O objetivo era tentar o El Mocho, uma “agulha sem ponta” na base do Cerro Torre. O esquema era praticamente o mesmo: andar um dia, dormir e escalar no outro, mas nada é tão simples assim.
Saímos na hora do almoço pros mais de 20 km até o acampamento conhecido como Niponino, um lugar incrível que fica entre os cordões do Fitz e do Torre, no meio das montanhas e dos glaciares. Andamos até a Laguna Torre de onde vimos o Mocho congelado, parecendo um picolé gigante, pensamos até em voltar, mas decidimos continuar, já sem muitas esperanças.

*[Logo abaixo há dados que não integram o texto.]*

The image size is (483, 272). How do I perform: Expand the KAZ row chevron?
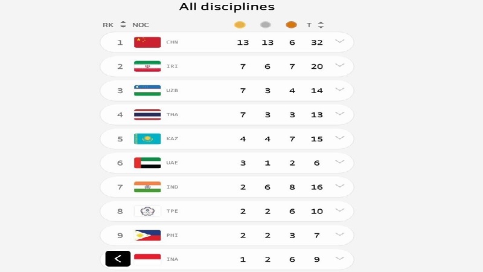(x=339, y=138)
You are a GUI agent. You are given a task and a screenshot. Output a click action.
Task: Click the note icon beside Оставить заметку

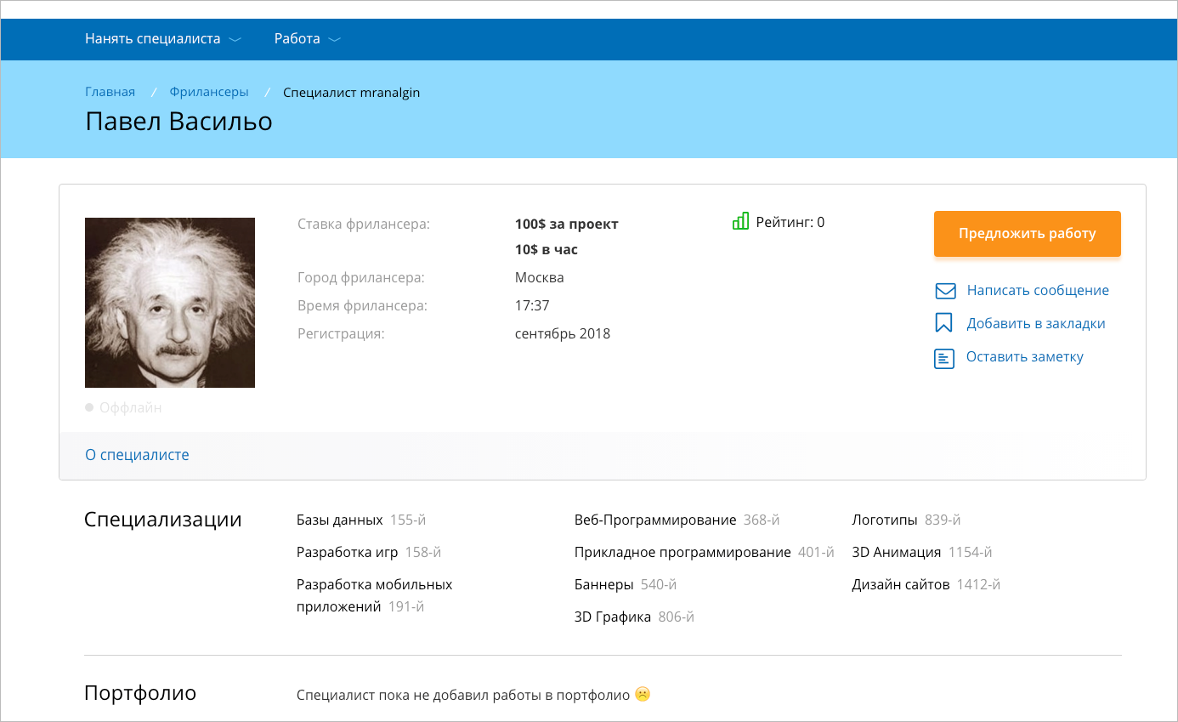(943, 358)
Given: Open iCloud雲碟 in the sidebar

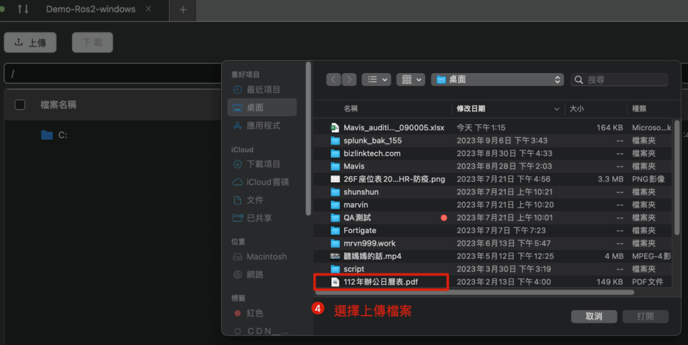Looking at the screenshot, I should point(267,182).
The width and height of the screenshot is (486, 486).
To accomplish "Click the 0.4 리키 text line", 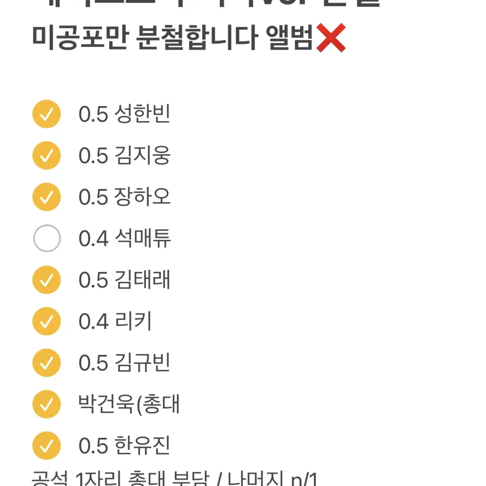I will (x=115, y=322).
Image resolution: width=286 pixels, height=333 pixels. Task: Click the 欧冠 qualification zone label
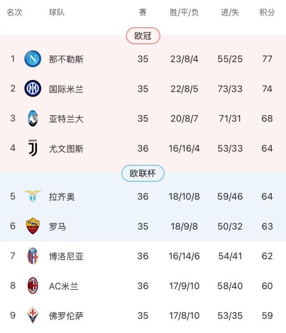[143, 36]
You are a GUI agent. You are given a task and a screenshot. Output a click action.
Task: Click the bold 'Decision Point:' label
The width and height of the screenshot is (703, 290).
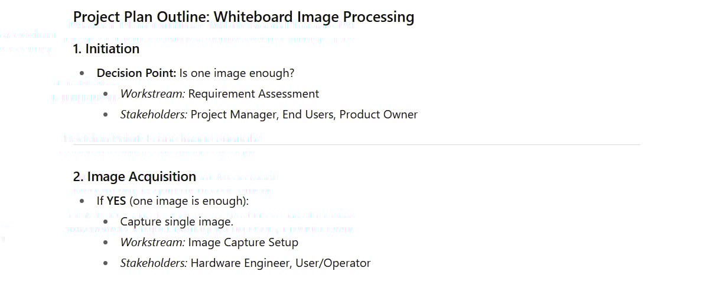[136, 73]
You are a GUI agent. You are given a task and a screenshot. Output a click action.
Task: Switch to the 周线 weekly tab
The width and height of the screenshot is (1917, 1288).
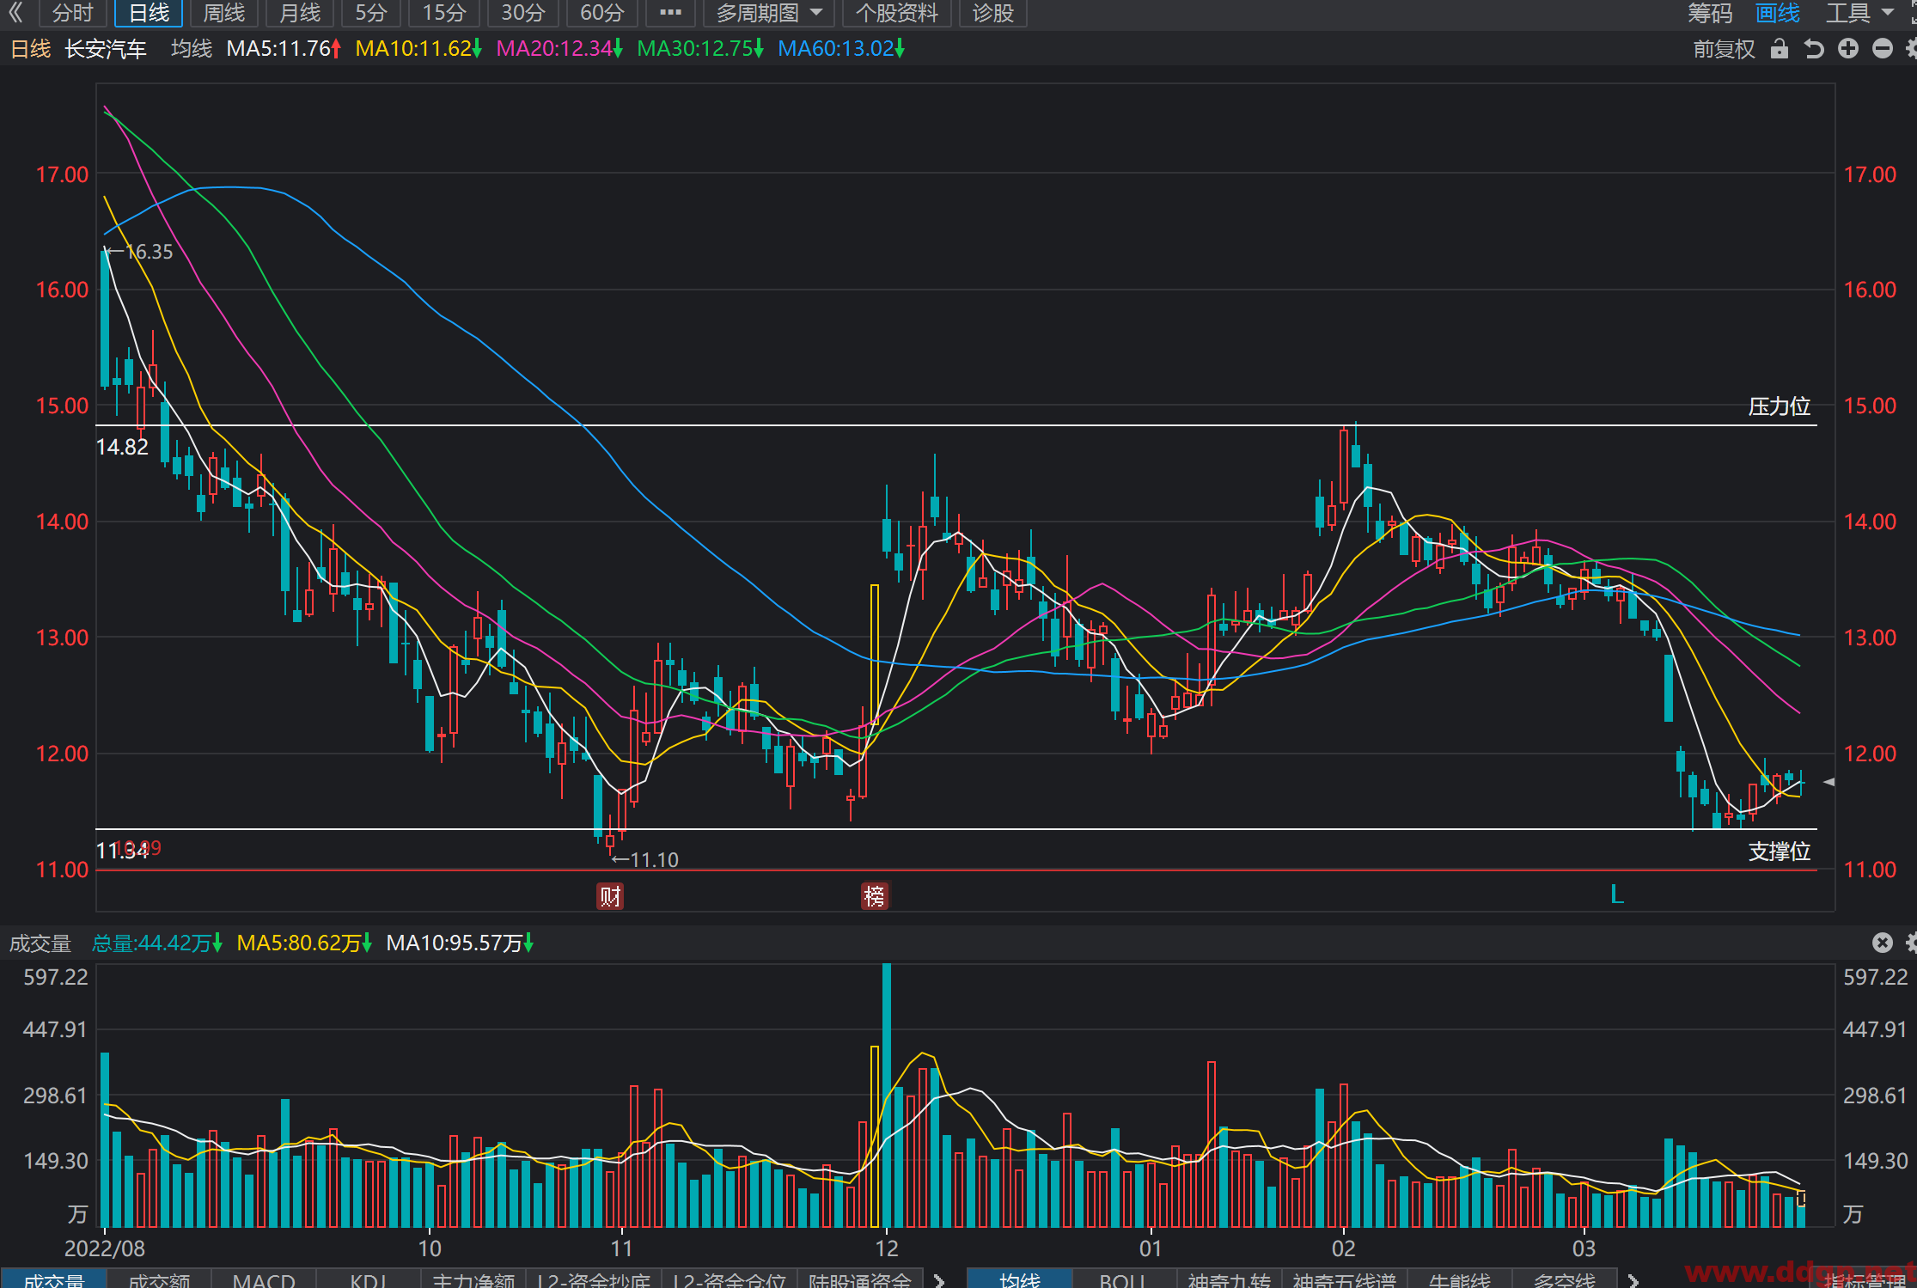click(223, 13)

Cruzamos a tirolesa e continuamos andando até chegar no glaciar, que atravessamos antes do lugar certo, o que nos fez andar muito pela direita em cima de pedras de todos os tamanhos por muito tempo até finalmente chegar no Niponino, onde armamos a barraca de 2 pessoas pra que nós 3 dormíssemos.

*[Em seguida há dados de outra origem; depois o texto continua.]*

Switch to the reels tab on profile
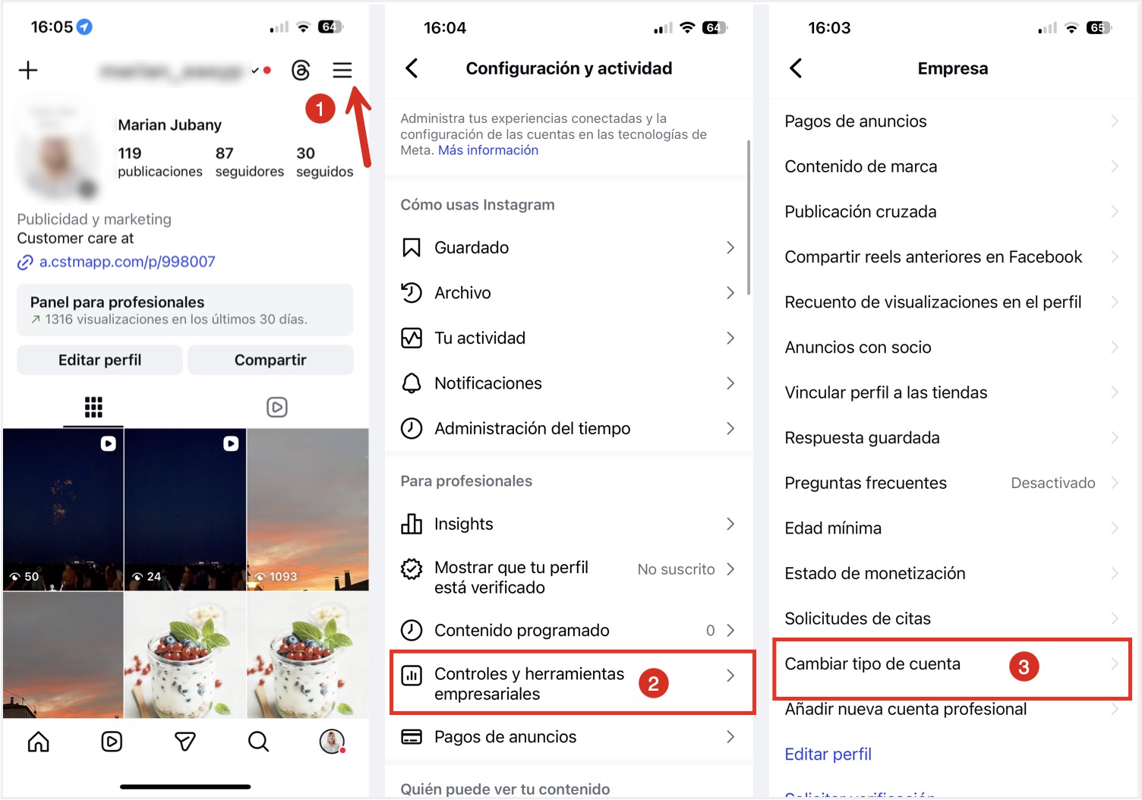This screenshot has height=800, width=1142. coord(277,408)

Já estávamos esperançosos pois o tempo tava ficando bonito, mas depois da janta caiu uns bons cm de neve, foi quando vimos que a escalada tinha miado, muitas cordadas de 6b com neve não tava pra gente…Poucos que estavam no camping escalaram alguma coisa, acordamos e voltamos p/ “casa”.
Voltando do Niponino, Mochito, Mocho e Torre ao fundo!
Cheguei do Niponino e comi um pão com salame dormido que junto com o esforço dos dias anteriores não me caiu bem, passei uns três dias meio ruim com febre e corpo mole.
Mas após a recuperação, rolaram várias escaladas na cidade, La Botella (6b 150m), setor da Burbuja com esportivas negativas com agarrões irados, intercalados com dias de mau tempo.
Mais uma janelinha meia boca vinha pela frente, como até agora nenhuma janela generosa tinha rolado, essa agora também não deveria ser grande coisa, escolhemos então uma escaladinha bem legal e rápida pra fazer, o Cerro Solo!
Colhemos alguns betas do Daniel, do Arthur e da galera do camping que já tinha feito o Solo antes e colocamos meia corda na mochila, algumas roupas de frio, um par de piquetas e grampons pra cada um e um pouco de comida. O Ralf se juntou a nós fomos em 4 pessoas.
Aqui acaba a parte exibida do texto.